In Paris, he became a member of the privy council of Catherine de Medici, the queen-mother. He participated in the Estates-General of Blois in September and October 1558.

Protestant Career

From the time of the Estates General, held in Blois in 1558, he favored the preaching of the doctrines of John Calvin.
Before he quit France for Geneva, he resigned his benefices, not just the diocese of Nevers, but also the abbey of Saint-Paul-de-Sens and his canonry in Nôtre-Dame-de-Paris.
In April 1559, Jacques Spifame arrived in Geneva, and on 17 April he appeared before the magistrates and Council, which granted him residence status. He took the name of Passy, after his family's fief.
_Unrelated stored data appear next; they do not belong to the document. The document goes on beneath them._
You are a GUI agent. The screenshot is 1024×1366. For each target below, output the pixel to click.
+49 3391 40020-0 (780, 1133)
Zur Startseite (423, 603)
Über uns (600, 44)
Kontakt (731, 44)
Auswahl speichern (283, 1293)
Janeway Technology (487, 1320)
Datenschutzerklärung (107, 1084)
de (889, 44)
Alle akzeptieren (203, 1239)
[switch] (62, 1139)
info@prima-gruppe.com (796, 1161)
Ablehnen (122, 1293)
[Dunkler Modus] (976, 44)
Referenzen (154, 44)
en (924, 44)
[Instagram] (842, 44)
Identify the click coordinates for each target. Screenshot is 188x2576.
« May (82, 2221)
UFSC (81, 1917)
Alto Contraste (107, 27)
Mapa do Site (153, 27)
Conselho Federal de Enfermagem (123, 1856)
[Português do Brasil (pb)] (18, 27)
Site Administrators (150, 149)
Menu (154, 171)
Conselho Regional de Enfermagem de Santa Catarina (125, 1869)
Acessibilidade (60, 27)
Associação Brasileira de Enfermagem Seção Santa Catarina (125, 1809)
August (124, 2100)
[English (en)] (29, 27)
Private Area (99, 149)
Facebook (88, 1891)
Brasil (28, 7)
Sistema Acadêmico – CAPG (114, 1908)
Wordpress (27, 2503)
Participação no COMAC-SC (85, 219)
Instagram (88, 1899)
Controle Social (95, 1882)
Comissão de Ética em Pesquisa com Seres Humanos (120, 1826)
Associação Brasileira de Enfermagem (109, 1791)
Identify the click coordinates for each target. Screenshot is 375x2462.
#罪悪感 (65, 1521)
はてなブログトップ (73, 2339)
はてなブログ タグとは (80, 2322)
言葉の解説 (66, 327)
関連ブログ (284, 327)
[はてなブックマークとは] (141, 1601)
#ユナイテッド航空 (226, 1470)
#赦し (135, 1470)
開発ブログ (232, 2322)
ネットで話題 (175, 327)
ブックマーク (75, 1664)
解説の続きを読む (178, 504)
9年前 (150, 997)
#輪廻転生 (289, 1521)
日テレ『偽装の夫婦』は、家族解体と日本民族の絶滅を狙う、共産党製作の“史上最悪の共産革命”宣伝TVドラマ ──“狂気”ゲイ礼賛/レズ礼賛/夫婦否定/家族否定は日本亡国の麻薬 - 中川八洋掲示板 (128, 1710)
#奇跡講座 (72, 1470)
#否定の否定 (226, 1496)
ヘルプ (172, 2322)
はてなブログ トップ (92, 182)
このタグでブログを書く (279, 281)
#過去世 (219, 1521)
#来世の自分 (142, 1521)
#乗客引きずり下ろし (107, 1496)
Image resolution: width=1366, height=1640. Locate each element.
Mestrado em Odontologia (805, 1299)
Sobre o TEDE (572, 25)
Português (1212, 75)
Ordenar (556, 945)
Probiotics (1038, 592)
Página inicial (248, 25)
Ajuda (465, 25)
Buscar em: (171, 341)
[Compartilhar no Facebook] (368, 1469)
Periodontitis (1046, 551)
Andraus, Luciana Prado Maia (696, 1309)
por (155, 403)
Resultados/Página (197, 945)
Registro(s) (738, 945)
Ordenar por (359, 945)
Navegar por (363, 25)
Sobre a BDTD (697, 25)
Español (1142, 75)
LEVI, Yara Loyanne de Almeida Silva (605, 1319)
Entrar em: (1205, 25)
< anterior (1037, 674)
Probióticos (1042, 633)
He had lived for a long time in the greatest intimacy with Catherine de Gasperne, widow of Étienne le Hail, prosecutor at the Châtelet, and he requested that the Council recognize and regularize his marital situation, and legitimize their two children, André and Anne. That, he was told, was a matter for the Congregation, not the Council. The Congregation refused to deal with the matter until the arrival of Catherine de Gasperne, and so they appeared together on 27 April. Spifume stated that their marriage could not have been solemnized in France, due to his ecclesiastical state as a bishop. He did state, however, that he had a marriage contract, dated 1539, which he had placed in the hands of John Calvin.
Passy gained attention in Geneva for his manners, his wit and his knowledge. Made a minister by John Calvin himself, he was appointed, in 1561, pastor of the Protestant church of Issoudun. with the support of Theodore de Bèze, he was named a member of the Council of 200, and then of the Council of 60. Calvin sent him to Orléans after the Colloquy of Poissy to be with the Prince de Condé. During this time, he dared to celebrate a protestant communion service in Bourges. In early 1562, he was named ambassador of the Huguenots to the Diet of Frankfort, for the inauguration of Frederick as King of the Romans.
In the early period after his arrival in Geneva, he married his mistress with whom he had a boy named André and a girl named Anne. Two years later, one of his nephews, Jean Spifame, having contested before the Parlement of Paris the legitimacy of these children's birth, Jacques made a false marriage certificate to win their case. At that time, Claude Servin, controller in the house of the Queen of Navarre, came to accuse him of certain malpractices and in the meantime, managed to be imprisoned with him.
He was put on trial on 22 March 1566 before the Syndics of Geneva, sitting as a criminal court. He was sentenced to death for adultery, falsification of documents, and other crimes, and was beheaded on 23 March 1566.